Software developers offered new round of scholarships to study journalism
November 10, 2011
EVANSTON, Ill. – A pioneering program to bring software developers into journalism will be expanded under a new grant from the John S. and James L. Knight Foundation to Northwestern University.
The three-year, $250,000 grant will enable Medill to provide scholarships to at least six people with computer science backgrounds to earn a master’s degree in journalism. The grant supplements a $639,000 grant that has allowed nine computer programmers to earn Medill master’s degrees since 2008.
“More and more, journalism is code-based. As a result, media organizations are eager to hire people who can build software,” said John S. Bracken, director of media innovation at Knight Foundation. “Medill has helped fill that need producing journalism-trained engineers who will help tell the stories that will inform and engage us in the future.”
Under the new grant, scholarship winners will be encouraged to develop a curriculum tailored to their interests, meeting the requirements of Medill’s MSJ degree while also incorporating advanced course work in computer science.
“We want the Knight Scholars to experience the same training in the craft of reporting and storytelling that all of our MSJ students receive, while also having the option of delving deeper into advanced computer science courses that would be relevant to digital journalism and media product development,” said Prof. Rich Gordon, who won the original scholarship grant in 2007 as part of the Knight News Challenge competition.
Scholarship winners will also have the opportunity to work in the Knight News Innovation Laboratory and Medill’s new Watchdog/Accountability Initiative. The Knight Lab, a joint project of Northwestern’s journalism and engineering schools, is developing innovative technologies to be used by journalists and publishers in Chicago and beyond. The Watchdog/Accountability Initiative specializes in investigative reporting on systemic flaws in government and public institutions.

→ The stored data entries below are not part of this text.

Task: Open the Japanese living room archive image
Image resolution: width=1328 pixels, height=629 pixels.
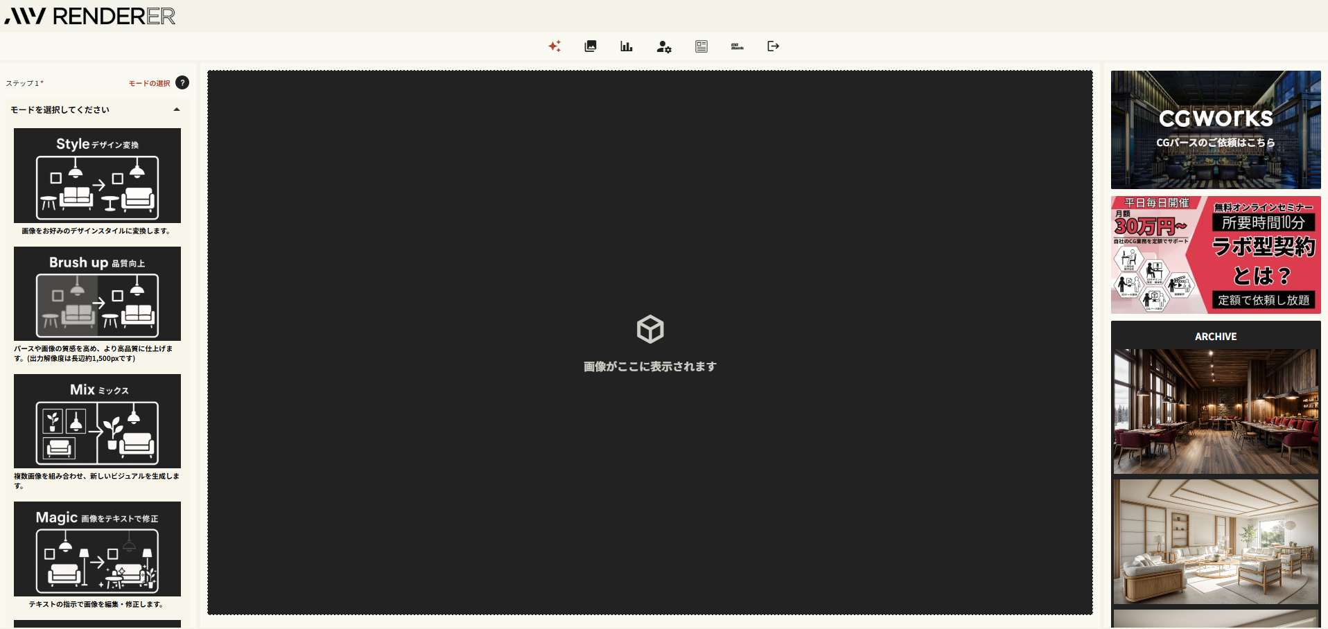Action: pos(1216,542)
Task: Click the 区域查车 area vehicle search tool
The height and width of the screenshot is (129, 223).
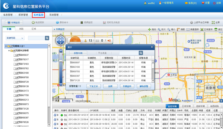Action: (x=202, y=29)
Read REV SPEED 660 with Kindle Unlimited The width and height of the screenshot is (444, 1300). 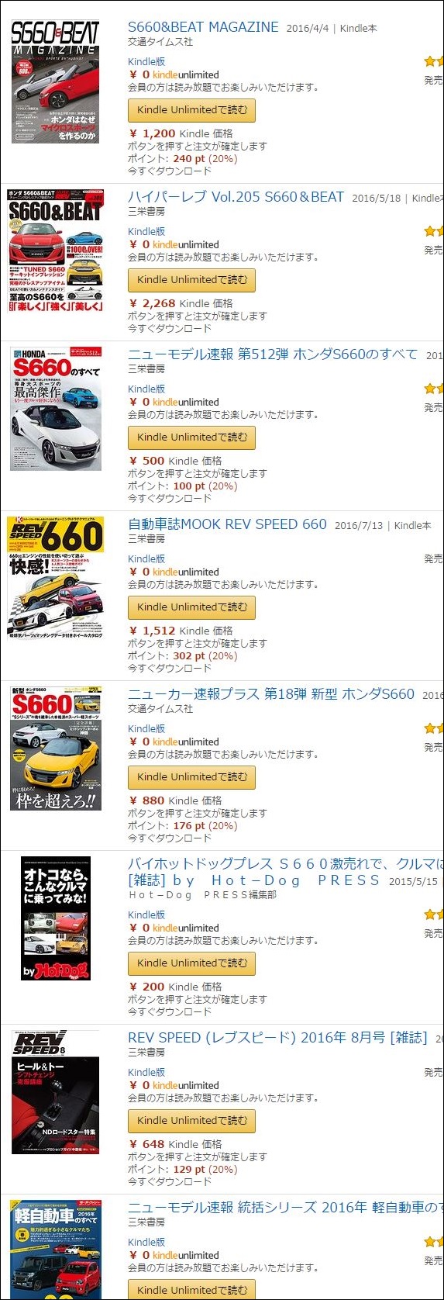click(191, 607)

Under the new grant, Medill will build partnerships with media companies who are interested in hiring journalists with computer programming expertise. Media partners will be asked to provide financial aid to supplement Knight’s scholarship funding, and also offer paid internships for the scholarship winners.
“Many of the first scholarship winners have had a transformative impact at the companies they work for,” Gordon said. “The new scholarship program will enlist media companies in helping develop the next generation of programmer-journalists.”
Brian Boyer and Ryan Mark, the first two scholarship winners, lead the Chicago Tribune’s news applications team, which has earned a worldwide reputation for developing and deploying new technologies that help inform and engage online users. Under the motto of “Share Your Work,” the Tribune team has also released a large amount of open-source code being widely used by journalists and media organizations. In 2010, the team won the first Gannett Foundation Award for Digital Innovation in Watchdog Journalism, administered by the Associated Press Managing Editors.
Scholarship recipients must meet Medill’s normal admissions requirements. They will complete the same academic program as other MSJ students. The first academic quarter is spent learning reporting and storytelling skills in multiple media. At least one other quarter is spent in Medill’s Chicago newsroom, covering a beat and creating multimedia stories.
As part of the program, scholarship recipients will have an opportunity to apply their technology skills to journalism in an “innovation project” course in media management, new media publishing or magazine publishing. In these classes, teams of students create new products or work to solve a problem facing a media company.
“The first grant not only brought new kinds of students to Medill, but it enabled us to meet a key industry need – graduating journalists with strong technology backgrounds,” Medill Dean John Lavine said. “We’ve also heard from students with more traditional journalism interests that the Knight scholars enriched their experience by exposing them to different ways of thinking about news, information and technology.”
Information for prospective applicants is available at http://www.medill.northwestern.edu/admissions/programmers.html.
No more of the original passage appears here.